Annotatio LI
”I will put enmities between thy seed and her seed,” etc. — Genesis 3:15
Francesco Giorgio, in the first Tome of the Problems, problem 54, inquiring what the seed of the devil is — which here is called by Moses “the seed of the serpent” — decides, rather violently, that the seed of the devil, hostile to the whole human race, was the giants, begotten from the coupling of demons with women.1 For demons (as he himself explains in the sixth Tome, problem 330) are corporeal animals apt for generation, emitting seed: which, approaching women, condense their bodies, so that they may more easily unite with the women for the generation of giants; whom, in the first Tome, problems 74 and 75, he constantly asserts could in no way have been begotten from the intercourse of man and woman, but from the seed of demons — because it is not consonant that such huge monsters, of the kind the giants are read to have been in the sacred letters, could be produced by a natural way. And hence (he says in problem 331 of the sixth Tome) it came about that, after the coming of Christ, the giants entirely ceased to be: because, after the demons were conquered by the death of Christ, they no longer had power to enter into women and to sow giants in their wombs. You have here, excellent reader, five things foreign to the common opinions of the Theologians.2 The first is: that demons are corporeal animals endowed with the faculty of begetting.

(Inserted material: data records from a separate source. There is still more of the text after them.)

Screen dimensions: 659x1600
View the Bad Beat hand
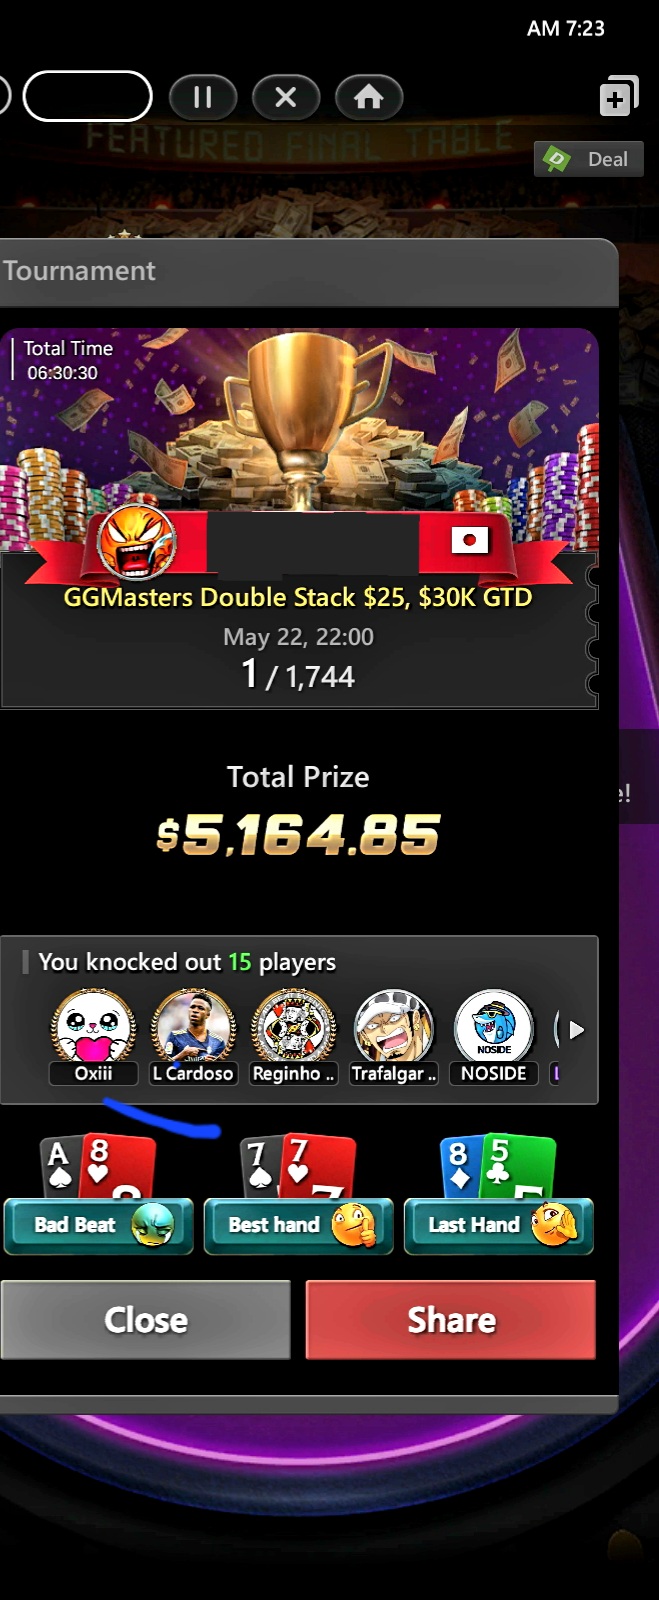click(x=98, y=1225)
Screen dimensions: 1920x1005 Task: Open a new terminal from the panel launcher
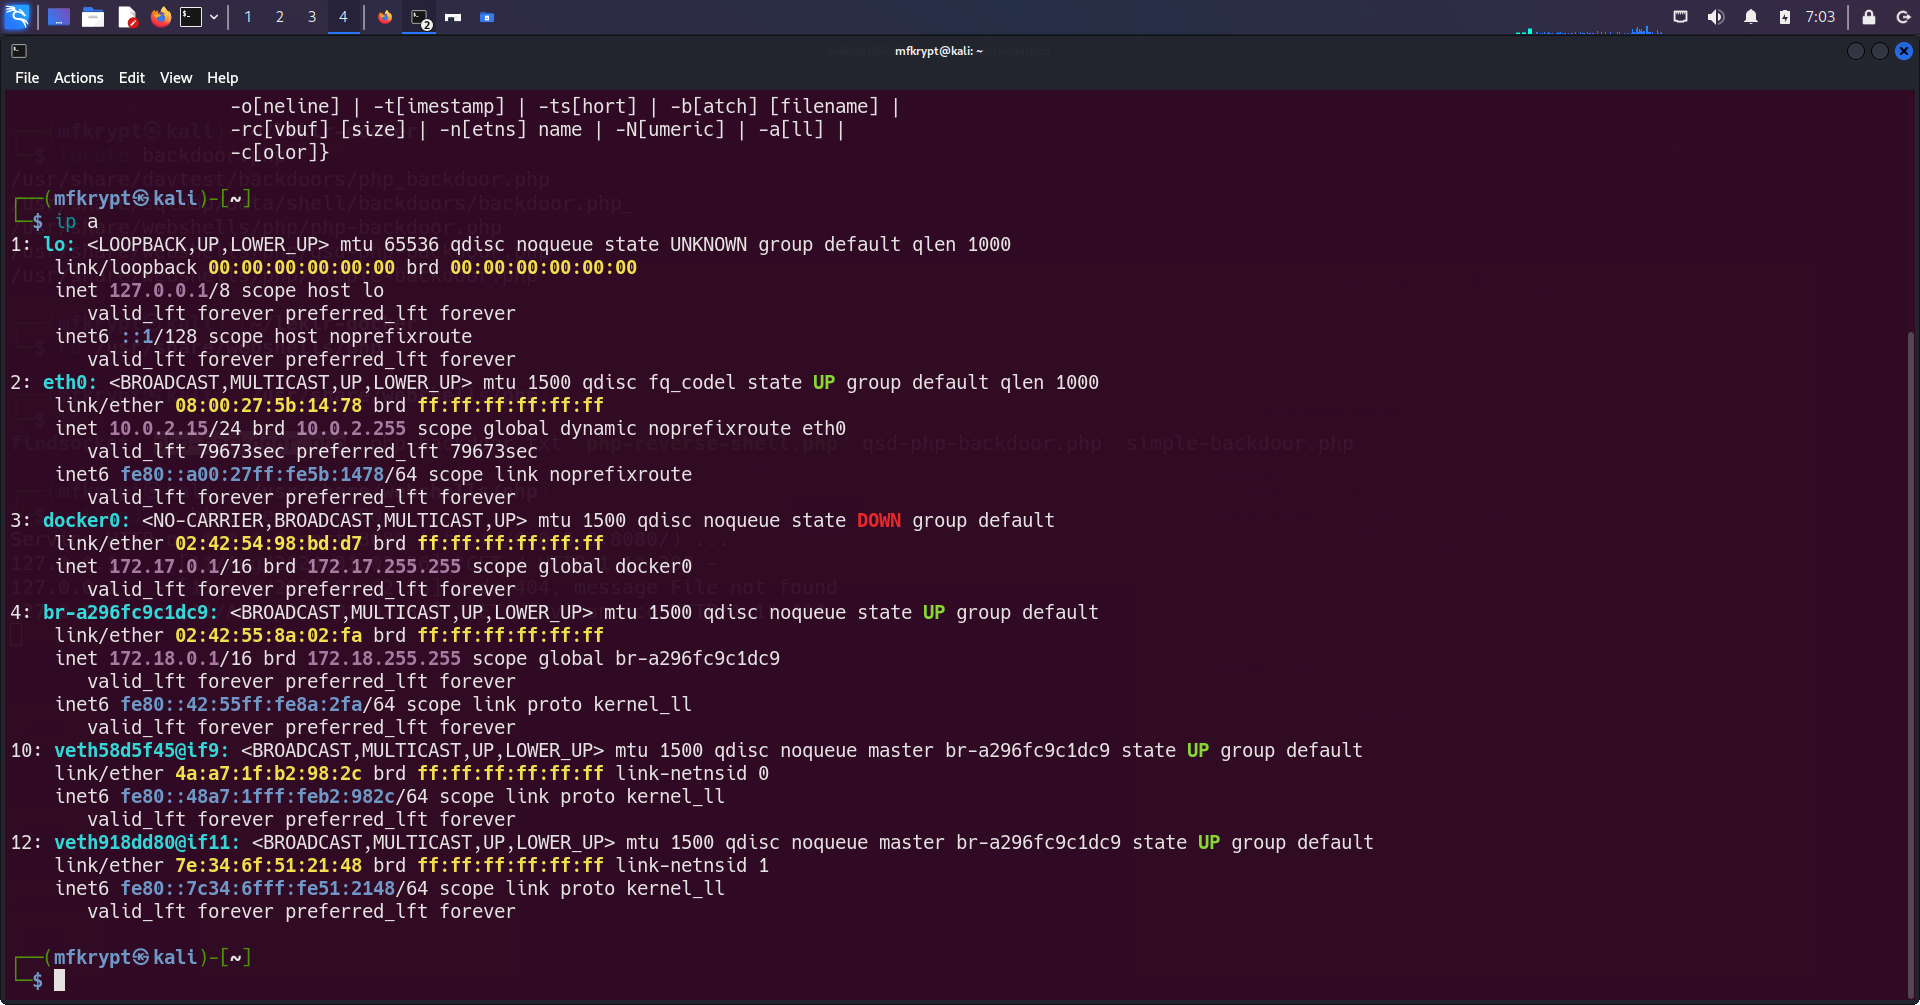click(x=191, y=17)
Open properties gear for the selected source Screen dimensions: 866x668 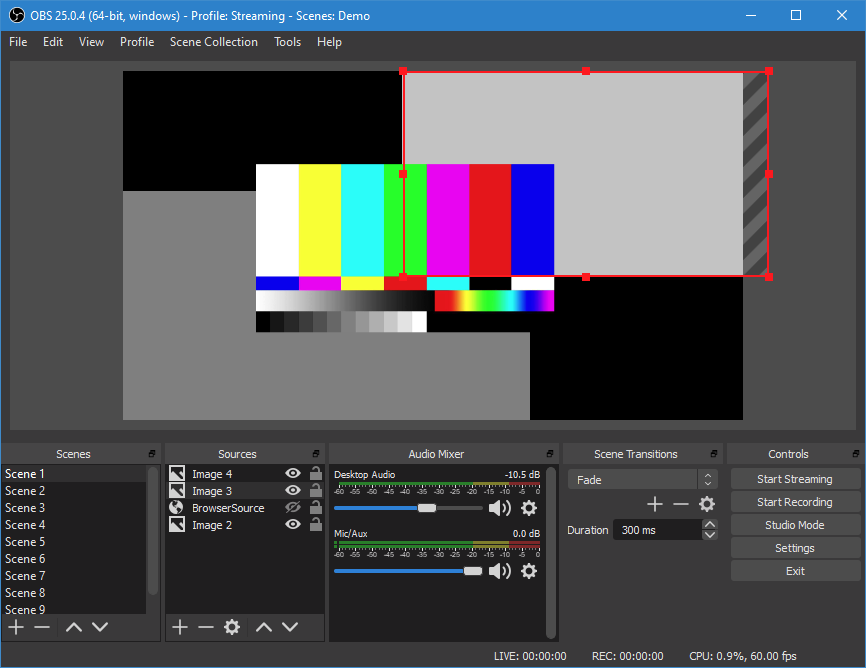coord(232,627)
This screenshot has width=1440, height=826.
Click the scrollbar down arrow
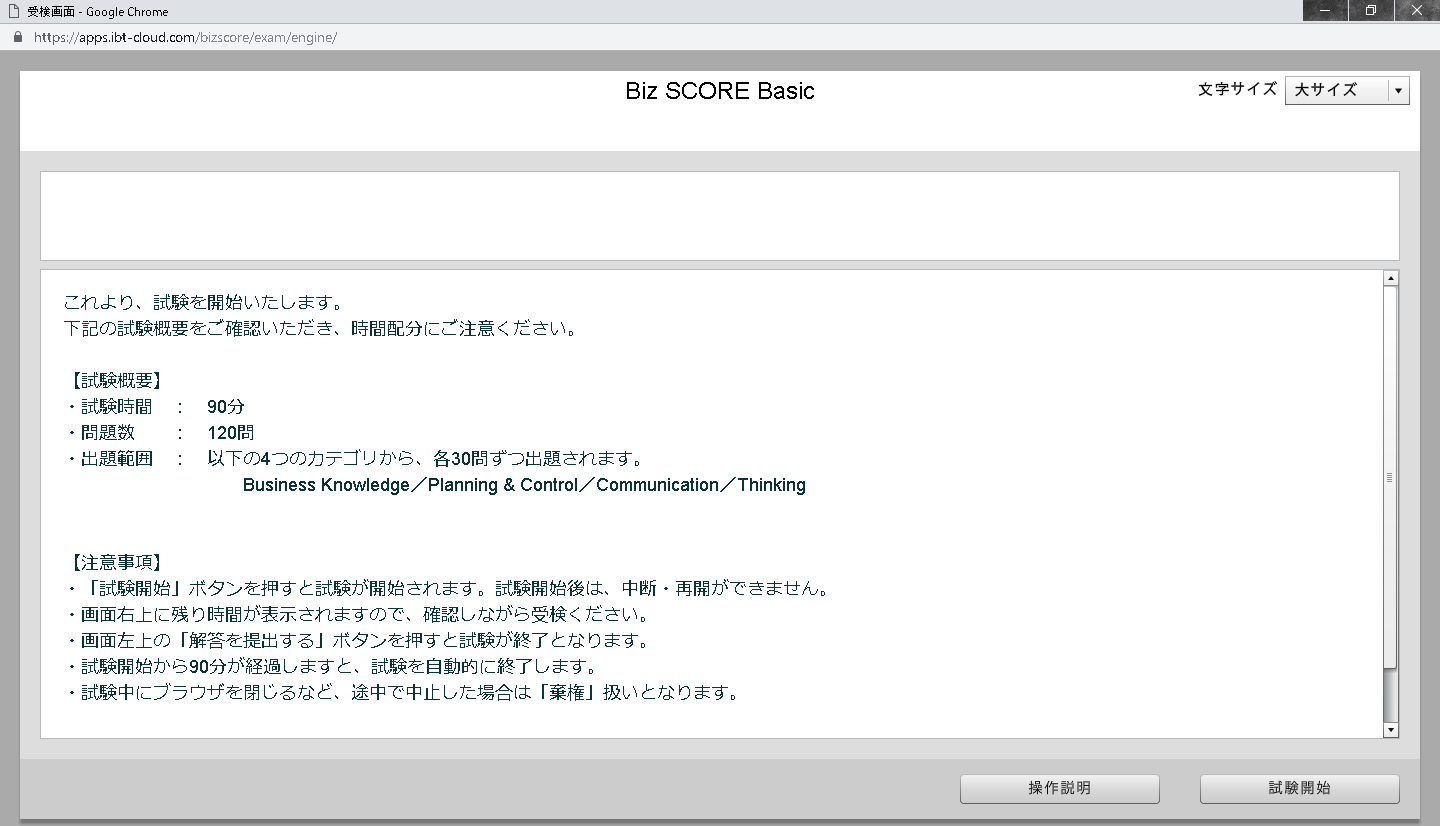coord(1391,729)
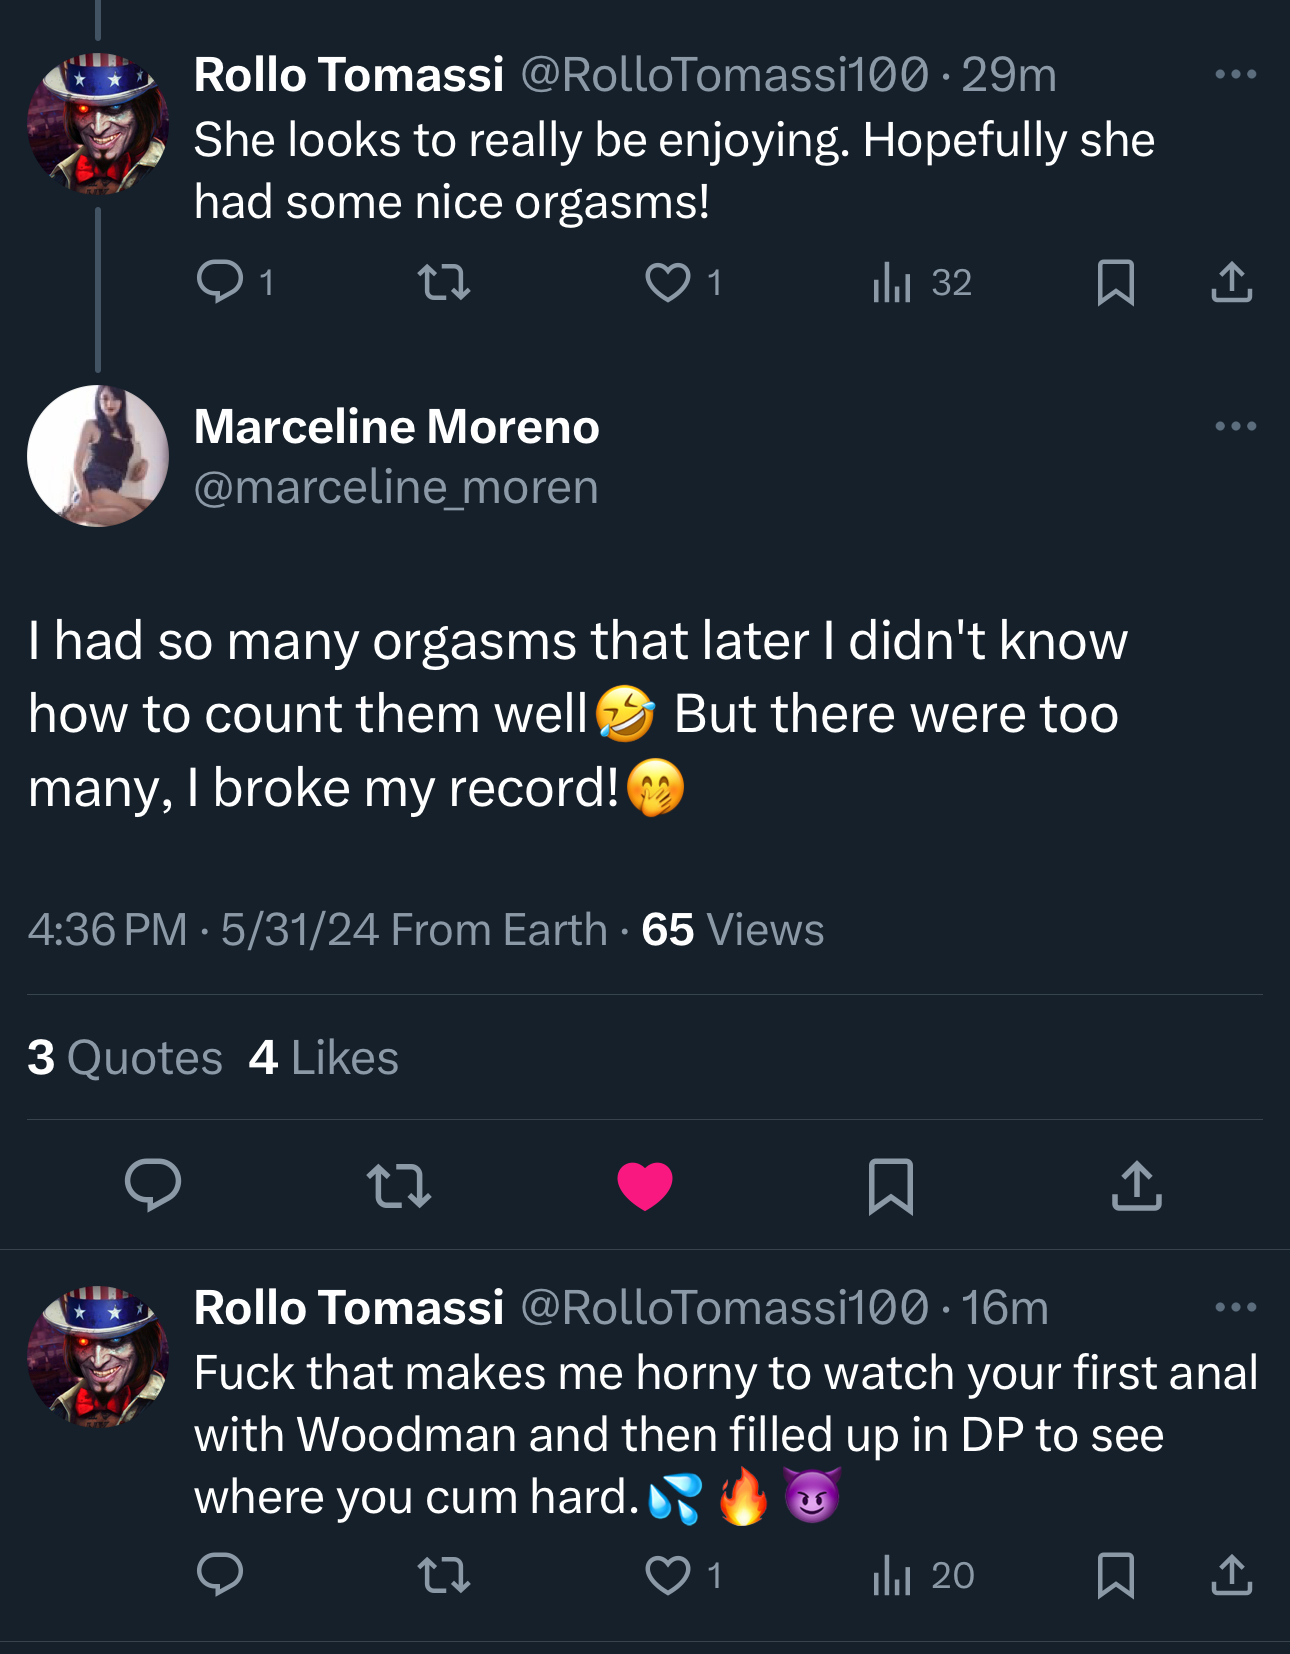Share Marceline Moreno's main post
Viewport: 1290px width, 1654px height.
tap(1137, 1186)
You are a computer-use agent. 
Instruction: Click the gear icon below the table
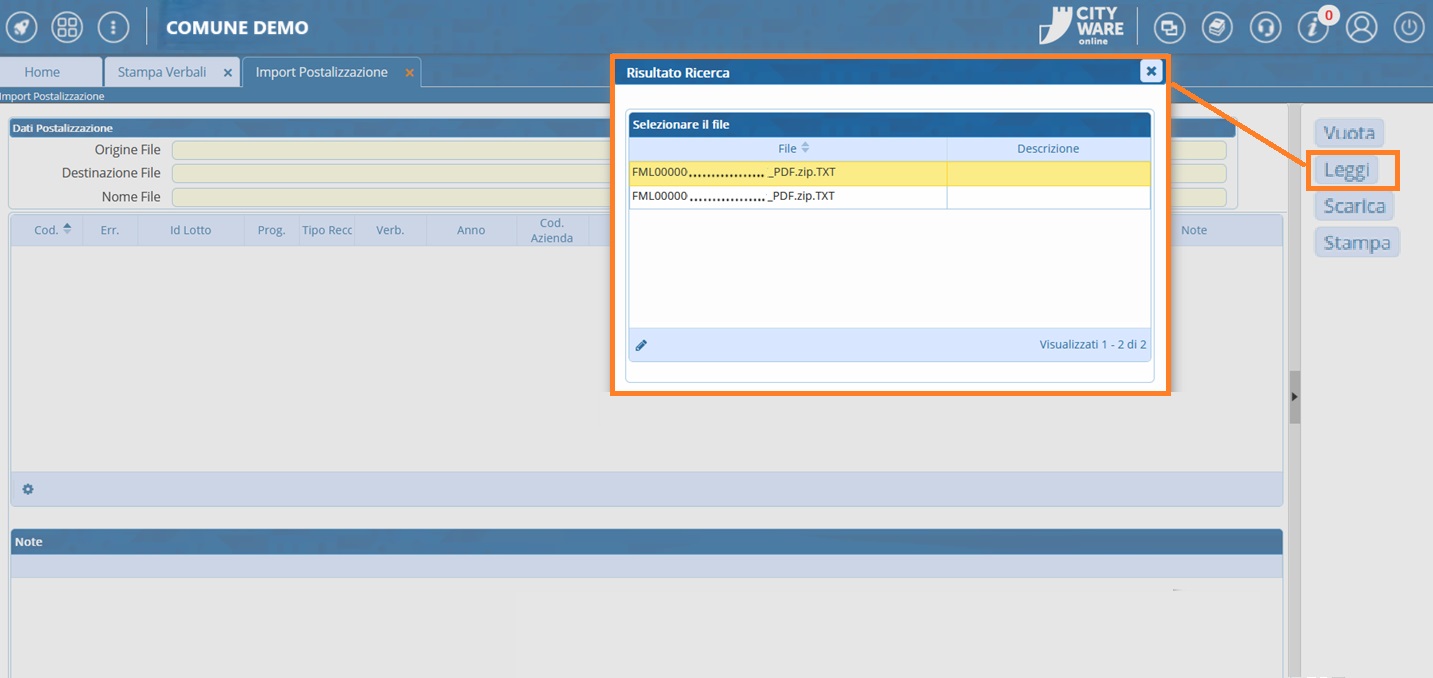coord(28,489)
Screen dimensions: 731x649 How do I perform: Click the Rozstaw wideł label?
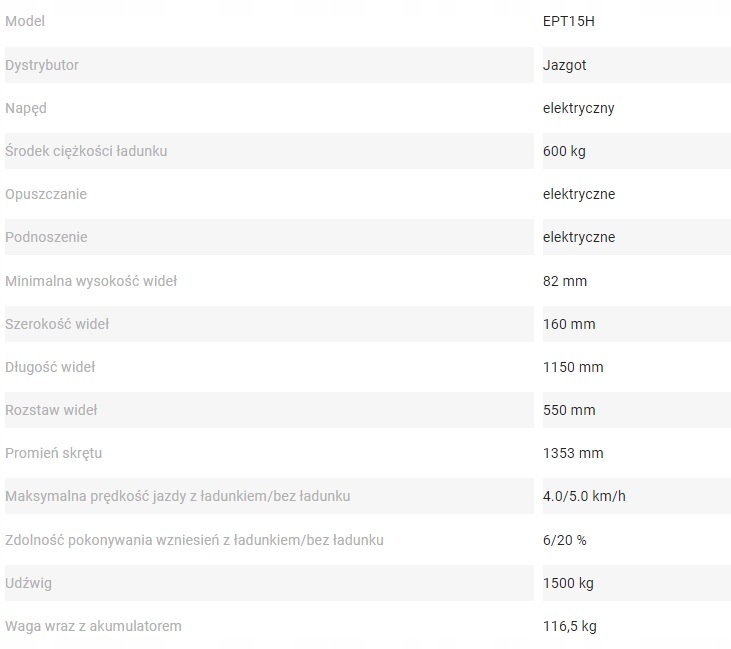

The second, that the giants were the sons of demons. The third, that giants cannot be begotten naturally from the human intercourse of man and woman. The fourth, that demons cannot, after the coming of Christ, be mingled with women. The fifth, that the giants were, after Christ, entirely done away. All these things St. Augustine refutes in order, in book 15 On the City of God, chapter 23. Consult Annotations 8, 70, 71, 73, 74, 76, and 77 of this book.